Film Festivals, or, The Agony and The Ecstasy

I've been to a lot of film festivals throughout the country, and, to one degree or another, I have enjoyed them all.

And why not?

You're going to a place that appreciates you. A place that selected your film out of hundreds, if not thousands, of entries. And, if you're lucky, they might even provide you a free hotel room! (That's the most a writer, producer or director can expect. The rule of thumb at festivals seems to be that they will consider paying for the travel of actors -- provided they have a big enough name to bring people to the festival. How big a name they need to be depends on the size and location of the festival.) At the very least you should get a meal at the gala opening and closing of the festival.

Then there's screening. An auditorium full of people who actually paid real, honest-to-God, money to see a film that you made actually made yourself. Afterwards you get to stand up, answer some questions and enjoy some kudos. Then there's what you can learn from other filmmakers who are further along down the line than you. I will always remember Greg Pak, writer/director of "Robot Stories." He was on his second year on the festival circuit and had parlayed his success in the festivals, and the relationships he developed with the theater owners, to put his film into limited theatrical release.

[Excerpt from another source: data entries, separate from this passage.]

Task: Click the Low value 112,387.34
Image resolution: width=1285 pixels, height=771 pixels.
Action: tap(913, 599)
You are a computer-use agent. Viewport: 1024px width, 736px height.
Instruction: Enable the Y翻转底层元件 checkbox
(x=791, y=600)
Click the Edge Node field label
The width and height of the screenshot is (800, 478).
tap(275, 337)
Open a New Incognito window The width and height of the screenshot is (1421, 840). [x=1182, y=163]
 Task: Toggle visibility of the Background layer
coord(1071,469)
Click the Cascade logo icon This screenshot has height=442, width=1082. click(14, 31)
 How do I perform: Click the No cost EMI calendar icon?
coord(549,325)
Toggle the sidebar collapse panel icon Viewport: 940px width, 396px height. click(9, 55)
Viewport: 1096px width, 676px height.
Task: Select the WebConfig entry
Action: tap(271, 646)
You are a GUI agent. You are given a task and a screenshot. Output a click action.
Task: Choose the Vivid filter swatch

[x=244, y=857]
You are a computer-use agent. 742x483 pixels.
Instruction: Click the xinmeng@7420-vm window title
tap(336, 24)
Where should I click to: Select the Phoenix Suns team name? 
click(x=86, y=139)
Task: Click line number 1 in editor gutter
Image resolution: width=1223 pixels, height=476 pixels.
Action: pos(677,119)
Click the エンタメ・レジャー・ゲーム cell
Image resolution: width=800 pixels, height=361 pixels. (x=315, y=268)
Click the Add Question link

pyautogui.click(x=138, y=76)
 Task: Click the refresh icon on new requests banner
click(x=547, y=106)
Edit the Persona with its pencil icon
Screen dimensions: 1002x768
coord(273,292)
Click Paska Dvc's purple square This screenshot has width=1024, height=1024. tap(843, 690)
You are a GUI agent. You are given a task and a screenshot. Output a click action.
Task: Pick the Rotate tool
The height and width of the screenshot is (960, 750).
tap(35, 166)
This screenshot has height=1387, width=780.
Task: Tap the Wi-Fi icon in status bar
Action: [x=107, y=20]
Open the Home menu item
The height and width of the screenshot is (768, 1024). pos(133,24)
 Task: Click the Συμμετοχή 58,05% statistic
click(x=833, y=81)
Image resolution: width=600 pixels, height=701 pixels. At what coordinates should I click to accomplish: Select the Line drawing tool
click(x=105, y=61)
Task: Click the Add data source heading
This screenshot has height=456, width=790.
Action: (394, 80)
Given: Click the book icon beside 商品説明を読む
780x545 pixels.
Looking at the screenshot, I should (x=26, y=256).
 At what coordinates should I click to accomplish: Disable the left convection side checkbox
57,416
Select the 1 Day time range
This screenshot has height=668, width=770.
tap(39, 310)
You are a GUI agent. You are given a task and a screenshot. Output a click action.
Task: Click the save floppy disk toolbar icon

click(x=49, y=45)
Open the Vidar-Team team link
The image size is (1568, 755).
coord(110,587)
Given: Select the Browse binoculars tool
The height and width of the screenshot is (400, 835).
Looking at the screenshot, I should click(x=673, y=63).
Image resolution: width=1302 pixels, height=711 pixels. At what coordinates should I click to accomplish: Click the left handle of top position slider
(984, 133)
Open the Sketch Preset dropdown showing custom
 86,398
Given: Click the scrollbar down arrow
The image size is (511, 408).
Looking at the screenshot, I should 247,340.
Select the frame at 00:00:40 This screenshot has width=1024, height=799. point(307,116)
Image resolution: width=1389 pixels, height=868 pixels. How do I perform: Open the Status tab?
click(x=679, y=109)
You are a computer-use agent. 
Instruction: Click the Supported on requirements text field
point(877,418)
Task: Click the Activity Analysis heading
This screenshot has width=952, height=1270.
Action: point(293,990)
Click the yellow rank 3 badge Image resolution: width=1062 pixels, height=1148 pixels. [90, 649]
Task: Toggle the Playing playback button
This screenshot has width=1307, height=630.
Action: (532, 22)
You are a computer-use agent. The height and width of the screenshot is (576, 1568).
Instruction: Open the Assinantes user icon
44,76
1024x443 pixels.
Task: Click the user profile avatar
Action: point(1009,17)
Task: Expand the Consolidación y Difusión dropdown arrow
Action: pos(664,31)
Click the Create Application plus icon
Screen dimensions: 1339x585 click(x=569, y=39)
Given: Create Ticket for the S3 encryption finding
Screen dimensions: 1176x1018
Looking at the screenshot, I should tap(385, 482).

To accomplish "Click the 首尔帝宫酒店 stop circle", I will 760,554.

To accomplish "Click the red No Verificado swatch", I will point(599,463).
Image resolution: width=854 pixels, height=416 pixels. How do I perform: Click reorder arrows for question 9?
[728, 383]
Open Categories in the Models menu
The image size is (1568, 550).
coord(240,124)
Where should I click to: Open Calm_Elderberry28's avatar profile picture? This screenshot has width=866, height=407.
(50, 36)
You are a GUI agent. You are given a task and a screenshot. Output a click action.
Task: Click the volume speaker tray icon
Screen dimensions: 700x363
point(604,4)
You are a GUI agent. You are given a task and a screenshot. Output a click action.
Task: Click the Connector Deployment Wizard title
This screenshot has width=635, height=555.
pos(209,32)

Trust me, there is much to learn at festivals if you take the time to listen.

So where does the agony come in?

The first thing you might notice is the quality of some of the other films in the festival. Some of them are very good. Maybe even better than yours. Then you notice that they've been on the festival circuit for a year or so and they still haven't found a distributor. Yikes. Then you start talking with the people who made films you admired, and, if you can get beyond the normal filmmaking ego BS, you can hear all of the horror stories about the terrible deals, if any, they have been offered. How their investors are worried, if not angry. There's a lot of desperation behind the smiles in the filmmakers' lounge. And heaven forbid if a genuine distributor enters the room. Everyone pounces on him like wolves. Me included.

Are festivals worth it?

Don't fool yourself. Festivals are expensive. Forget the travel. The submission fees themselves tend to run about thirty to fifty dollars a piece, and you will probably be entering quite a few of them. A year on the festival circuit could cost you thousands of dollars, and I'm betting you didn't include that money in the budget of your film.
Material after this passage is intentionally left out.